Four days after Pope Francis issued his unexpected and historic apology to the Indigenous delegates at the Sala Clementina Hall in the Apostolic Palace in the Vatican, Lorelei was back home in Vancouver and grappling with the effects of her journey to Rome. The rush of various emotions and the jet lag had taken its toll, but it had been worth it, she said. Bearing witness to the events leading up to the pope taking responsibility for the atrocities against Indigenous children and families was momentous, she reflected.
She was not in the room when the pope apologised but believes it was better that way. She was in the back seat of a taxicab in Rome with a friend when they received the news, and was flooded with memories of her parents. She thought of the children who had not made it out alive and all of the other survivors.
“My emotions kind of took over and I was almost crying in the cab. I just couldn't believe it. I feel like I wasn't meant to be in that room. I heard that some elders cried right away and it's emotional already. You know, so just being with survivors in that room would have made it more intense for me, I think.”
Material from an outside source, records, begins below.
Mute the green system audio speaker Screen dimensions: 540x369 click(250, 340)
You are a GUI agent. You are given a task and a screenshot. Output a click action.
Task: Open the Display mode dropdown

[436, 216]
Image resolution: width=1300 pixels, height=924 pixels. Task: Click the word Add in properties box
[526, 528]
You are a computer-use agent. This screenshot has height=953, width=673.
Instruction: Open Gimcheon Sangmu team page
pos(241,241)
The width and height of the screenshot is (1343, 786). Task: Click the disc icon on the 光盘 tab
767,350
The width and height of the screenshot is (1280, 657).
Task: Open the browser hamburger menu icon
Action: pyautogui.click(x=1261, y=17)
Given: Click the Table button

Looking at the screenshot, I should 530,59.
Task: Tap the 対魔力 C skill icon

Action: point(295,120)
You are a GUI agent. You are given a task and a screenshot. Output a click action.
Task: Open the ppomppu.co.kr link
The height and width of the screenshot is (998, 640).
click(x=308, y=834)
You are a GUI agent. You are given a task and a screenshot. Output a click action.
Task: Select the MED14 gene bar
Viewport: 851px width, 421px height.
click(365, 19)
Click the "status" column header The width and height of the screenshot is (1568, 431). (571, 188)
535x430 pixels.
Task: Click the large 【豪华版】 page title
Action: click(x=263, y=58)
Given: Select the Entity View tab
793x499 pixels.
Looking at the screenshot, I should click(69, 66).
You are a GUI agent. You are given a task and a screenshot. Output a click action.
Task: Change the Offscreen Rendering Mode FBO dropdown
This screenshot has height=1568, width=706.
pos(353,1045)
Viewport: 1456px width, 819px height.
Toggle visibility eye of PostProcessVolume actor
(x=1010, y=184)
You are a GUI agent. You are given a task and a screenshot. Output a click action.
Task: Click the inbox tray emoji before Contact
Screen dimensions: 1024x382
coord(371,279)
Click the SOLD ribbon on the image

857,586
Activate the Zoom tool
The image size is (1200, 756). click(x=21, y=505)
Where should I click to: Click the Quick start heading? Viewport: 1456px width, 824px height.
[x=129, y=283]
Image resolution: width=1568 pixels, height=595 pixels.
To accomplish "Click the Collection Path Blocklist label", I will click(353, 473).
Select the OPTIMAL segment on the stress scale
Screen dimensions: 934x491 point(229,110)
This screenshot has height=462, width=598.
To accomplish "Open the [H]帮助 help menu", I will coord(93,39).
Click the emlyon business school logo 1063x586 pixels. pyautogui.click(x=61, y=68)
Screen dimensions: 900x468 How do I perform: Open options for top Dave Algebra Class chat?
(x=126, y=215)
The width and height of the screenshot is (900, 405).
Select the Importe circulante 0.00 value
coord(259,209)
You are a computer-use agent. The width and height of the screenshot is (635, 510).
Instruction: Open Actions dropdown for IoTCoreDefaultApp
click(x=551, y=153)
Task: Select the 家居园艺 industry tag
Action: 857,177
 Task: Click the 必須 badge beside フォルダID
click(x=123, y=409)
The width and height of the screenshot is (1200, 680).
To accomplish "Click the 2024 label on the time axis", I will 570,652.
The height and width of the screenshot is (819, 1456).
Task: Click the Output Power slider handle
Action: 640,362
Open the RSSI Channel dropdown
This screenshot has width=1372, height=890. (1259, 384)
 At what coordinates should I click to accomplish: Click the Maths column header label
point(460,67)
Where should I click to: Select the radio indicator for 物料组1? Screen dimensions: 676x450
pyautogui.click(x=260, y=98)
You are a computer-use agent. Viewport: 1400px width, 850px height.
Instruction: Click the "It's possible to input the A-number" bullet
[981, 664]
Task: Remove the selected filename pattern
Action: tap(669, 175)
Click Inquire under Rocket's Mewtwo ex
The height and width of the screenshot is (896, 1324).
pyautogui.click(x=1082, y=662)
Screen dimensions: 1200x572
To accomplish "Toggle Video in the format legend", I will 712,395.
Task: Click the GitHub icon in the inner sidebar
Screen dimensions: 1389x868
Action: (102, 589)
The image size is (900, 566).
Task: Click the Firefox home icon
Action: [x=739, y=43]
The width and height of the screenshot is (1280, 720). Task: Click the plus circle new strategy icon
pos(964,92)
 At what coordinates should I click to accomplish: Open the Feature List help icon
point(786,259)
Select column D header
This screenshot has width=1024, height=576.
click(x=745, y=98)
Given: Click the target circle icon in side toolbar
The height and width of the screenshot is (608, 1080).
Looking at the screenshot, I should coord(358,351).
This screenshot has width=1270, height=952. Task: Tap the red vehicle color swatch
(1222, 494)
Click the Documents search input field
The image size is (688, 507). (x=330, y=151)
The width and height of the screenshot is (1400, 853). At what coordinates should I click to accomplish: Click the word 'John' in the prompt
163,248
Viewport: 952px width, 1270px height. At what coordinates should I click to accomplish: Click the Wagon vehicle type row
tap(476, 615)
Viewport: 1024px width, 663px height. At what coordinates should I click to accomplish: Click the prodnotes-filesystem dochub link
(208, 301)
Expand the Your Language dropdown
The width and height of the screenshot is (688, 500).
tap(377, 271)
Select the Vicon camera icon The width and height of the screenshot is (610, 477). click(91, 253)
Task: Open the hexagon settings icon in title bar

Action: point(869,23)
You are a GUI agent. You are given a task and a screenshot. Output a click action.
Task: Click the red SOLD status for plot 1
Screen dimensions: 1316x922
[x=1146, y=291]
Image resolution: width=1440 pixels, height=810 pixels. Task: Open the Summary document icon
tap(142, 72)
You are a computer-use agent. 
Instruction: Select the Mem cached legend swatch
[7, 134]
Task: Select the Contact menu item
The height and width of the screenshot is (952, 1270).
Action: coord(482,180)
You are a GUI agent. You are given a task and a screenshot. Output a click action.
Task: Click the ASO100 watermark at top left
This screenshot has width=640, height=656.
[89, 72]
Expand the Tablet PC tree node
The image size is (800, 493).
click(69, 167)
Jumping out of the cab she rushed to St. Peter’s Square to join the celebratory dancing with survivors and delegates. But she was not dancing to celebrate, she explained. She was dancing in honour of the survivors and victims of residential schools.
“[In those moments] I was wondering if it's [the apology] really sincere. I have a lot of trust issues with them. Action definitely needs to take place. You can't just apologise and expect everything to be okay. Much has been taken away from our people.”
But she has confidence in the Indigenous delegates who came together to demand that their voices be heard.
“I think some people came over here [to Rome] before, but now there are so many of us, with more knowledge, more strength, more education. And the pope has been invited to Canada now [to give an apology on Indigenous lands] so we will see...I think my mom would’ve cried if she heard the apology.”
Now that Lorelei is back home her work to eradicate violence against Indigenous women and girls continues. And she feels empowered by having expressed the urgency of the MMIWG crisis in Rome.
“I’m thankful I was able to put MMIWG on the map [there] and I don't know when I'll get that chance again. And it's hard because this is such a huge issue in our country. So, I hope the pope can start saying stuff about this because a lot of people will listen to him.”
Ultimately, Lorelei dreams of a day when Indigenous women and girls will not have to worry for their safety or need to fight for their right to exist.
“Wouldn't it be nice to not have to say as an Indigenous woman, ‘I'm just trying to survive every day’? Yeah, cause I'm fighting every day.”